BRANO DI TESTO:
|---|
Perché Ferrari cambia presidente
Al di là dei presunti cattivi rapporti tra Montezemolo e Marchionne, spiega il Sole 24 Ore, c'entra una strategia che riguarda la borsa americana e la volontà di "disimpegno" degli Agnelli
Il presidente della casa automobilistica Ferrari, Luca Cordero di Montezemolo, ha detto che si dimetterà il 13 ottobre: era presidente dal 1991. Lo sostituirà Sergio Marchionne, attuale amministratore delegato di FCA, la società che possiede il marchio Ferrari dopo la fusione fra FIAT e Chrysler. Montezemolo era entrato in Ferrari nel 1973 come assistente di Enzo Ferrari, il fondatore della casa automobilistica: ci rimase fino al 1977, per poi venire nominato presidente della società nel 1991 dopo alcuni incarichi in FIAT e nell’organizzazione dei Mondiali di calcio giocati in Italia nel 1990.
La decisione di Montezemolo è arrivata dopo giorni di anticipazioni e indiscrezioni pubblicate dai giornali, e interessate soprattutto ai suoi presunti cattivi rapporti con Marchionne e la famiglia Agnelli e alle critiche dello stesso Marchionne alla gestione della Ferrari negli ultimi anni: ma qui bisogna avere chiaro che quando si parla di Ferrari si fa riferimento a un’azienda che vuol dire due cose, la fabbrica che produce macchine di lusso e la squadra sportiva di Formula 1. Alessandro Plateroti ha spiegato sul Sole 24 Ore che al di là di quella che chiama la «spettacolarizzazione» dei presunti cattivi rapporti fra Montezemolo e la famiglia Agnelli – cioè i proprietari della FIAT – c’è un «disegno industriale e finanziario di fondo» che emerge da questa operazione.
|---|
COMPITI DA SVOLGERE:
A. Disponi come tabella Markdown i record dalla riga che contiene "You are a GUI" fino alla riga che contiene "coord(31,715)", inclusa, con la colonna Num per il numero progressivo e la colonna Riga per il testo della riga. Salta le righe vuote e non riportare le immagini.
B. Prosegui il testo sul cambio di presidente alla Ferrari a partire dall'ultima frase riportata.
Il testo e i record non hanno alcun rapporto tra loro.

DATI FORNITI:
|---|
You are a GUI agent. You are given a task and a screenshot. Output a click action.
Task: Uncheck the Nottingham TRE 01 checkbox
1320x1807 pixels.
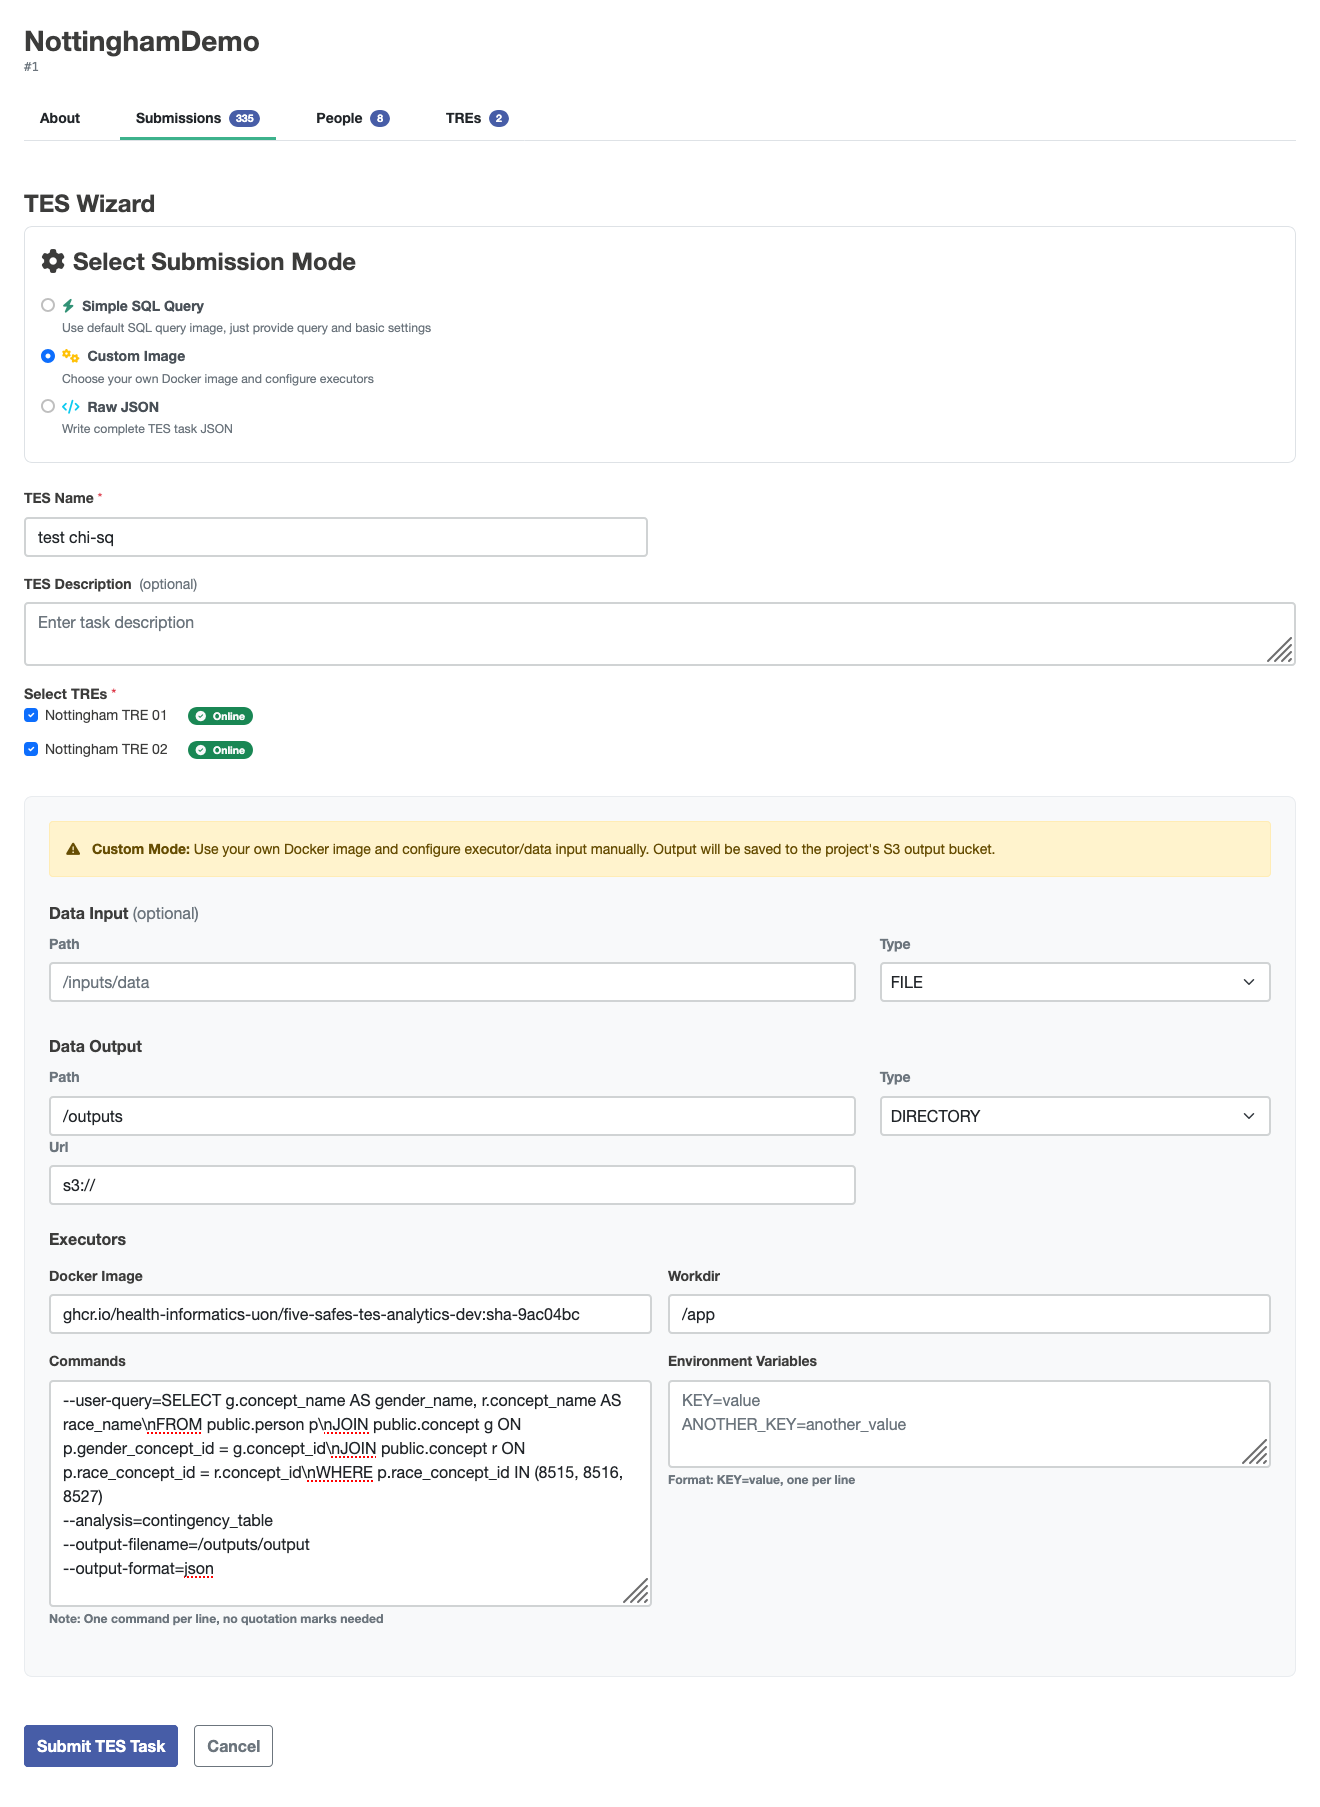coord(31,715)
|---|
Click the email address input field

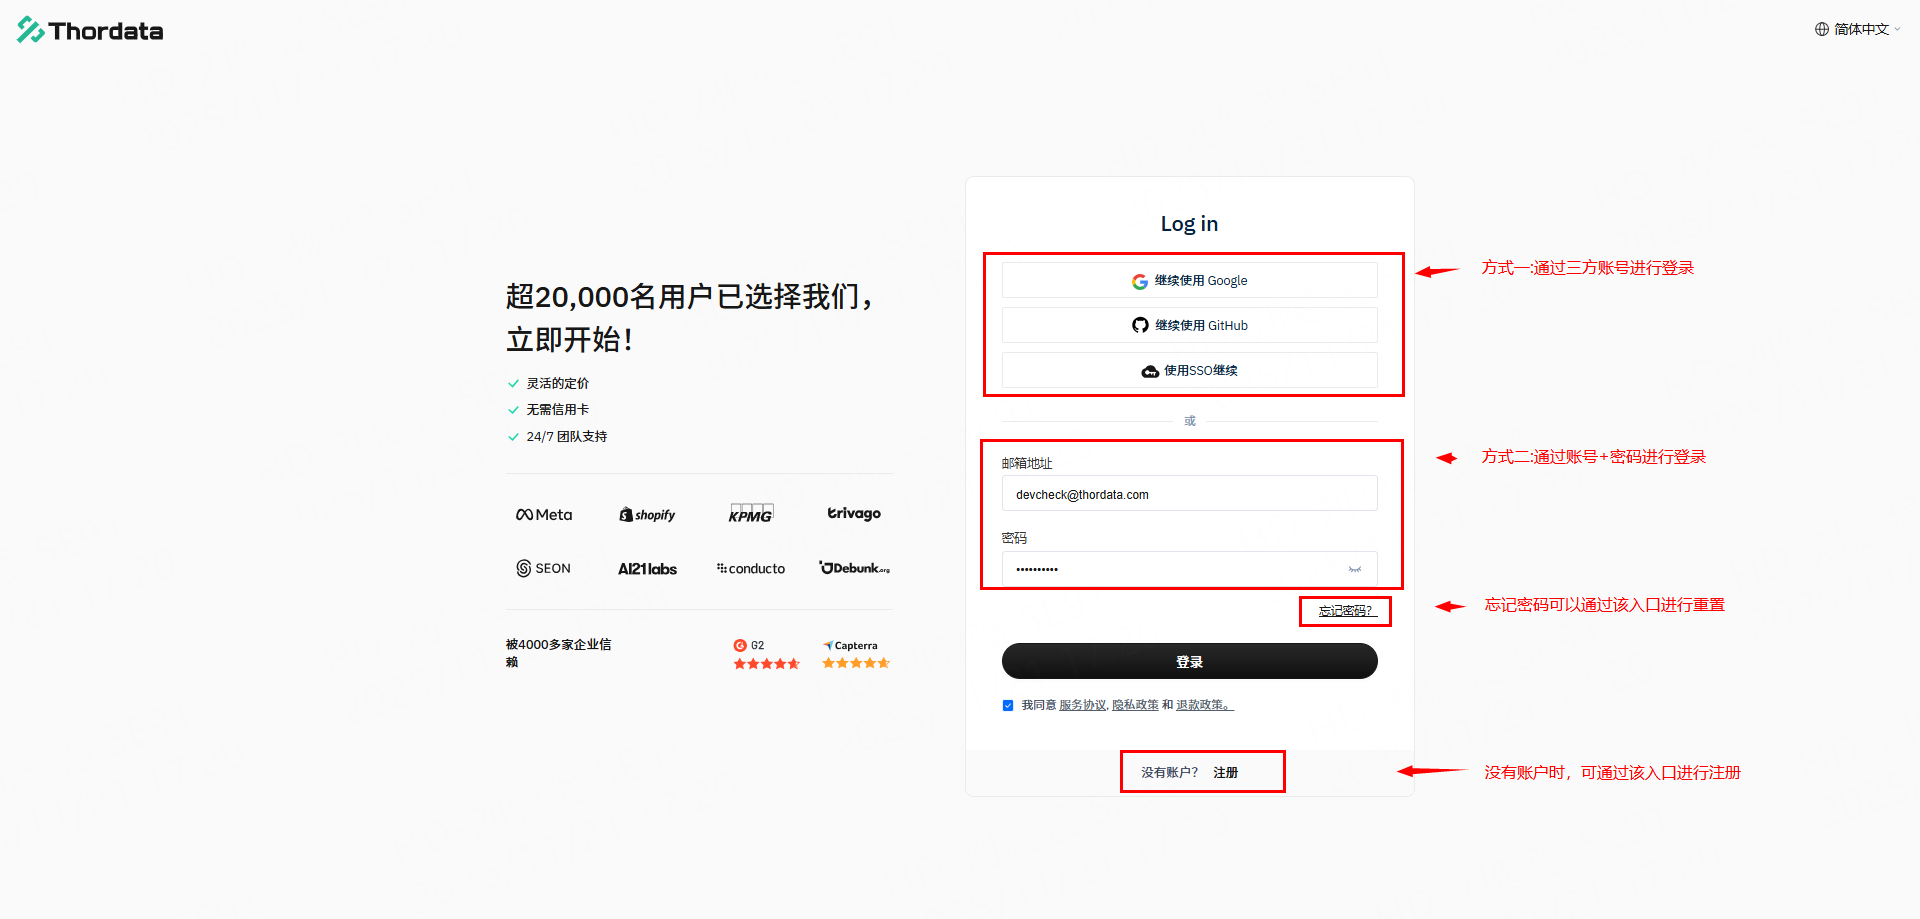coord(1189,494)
|---|
RISPOSTE AI COMPITI:
A.
| Num | Riga |
|---|---|
| 1 | You are a GUI agent. You are given a task and a screenshot. Output a click action. |
| 2 | Task: Uncheck the Nottingham TRE 01 checkbox |
| 3 | 1320x1807 pixels. |
| 4 | coord(31,715) |

B.
Secondo Plateroti, in sostanza, il controllo diretto di Ferrari assunto da Marchionne – che diventerà presidente lo stesso giorno in cui FCA si quoterà nella borsa di Wall Street – gli permetterà di decidere autonomamente cosa fare della Ferrari in vista della quotazione: se cioè deciderà di scorporare le azioni di Ferrari, una delle società FCA che va meglio, oppure di fare un titolo unico per il gruppo. Plateroti spiega in particolare che gli Agnelli potrebbero decidere di creare un nuovo titolo per la Ferrari mantenendone il controllo e cercando così nuovi soci per la FCA – John Elkann, dice Plateroti, ha detto più volte che la sua famiglia sta cercando di uscire dal mercato delle auto – senza essere accusati in Italia di avere “svenduto” la Ferrari. A questo proposito Montezemolo ha solamente detto durante la conferenza stampa di oggi che la Ferrari «avrà un ruolo importante nella imminente quotazione a Wall Street di FCA».
«La Borsa approva la svolta al vertice Ferrari: il titolo Fiat sale di quasi il 2%». I titoli delle agenzie di stampa semplificavano così, ieri, il giudizio della Borsa sull’ormai scontato cambio della guardia nel presidio più importante della galassia del Lingotto.
Scontato non perché annunciato o confermato dalla proprietà, da cui ancora si aspetta una parola sul caso, ma perchè questa è la percezione generale: se la Exor tace la parola di Marchionne è la parola dell’azionista, e tanto basta per il mercato per scommette apertamente non solo su una presidenza dello stesso amministratore delegato della Fiat a Maranello, ma persino su un’accelerazione di alcuni progetti «strategici» per Fiat-Chrysler e per Ferrari che sono stati «strategicamente» chiusi nella cassaforte del Lingotto per più di un anno e di cui importanti banchieri hanno buona conoscenza.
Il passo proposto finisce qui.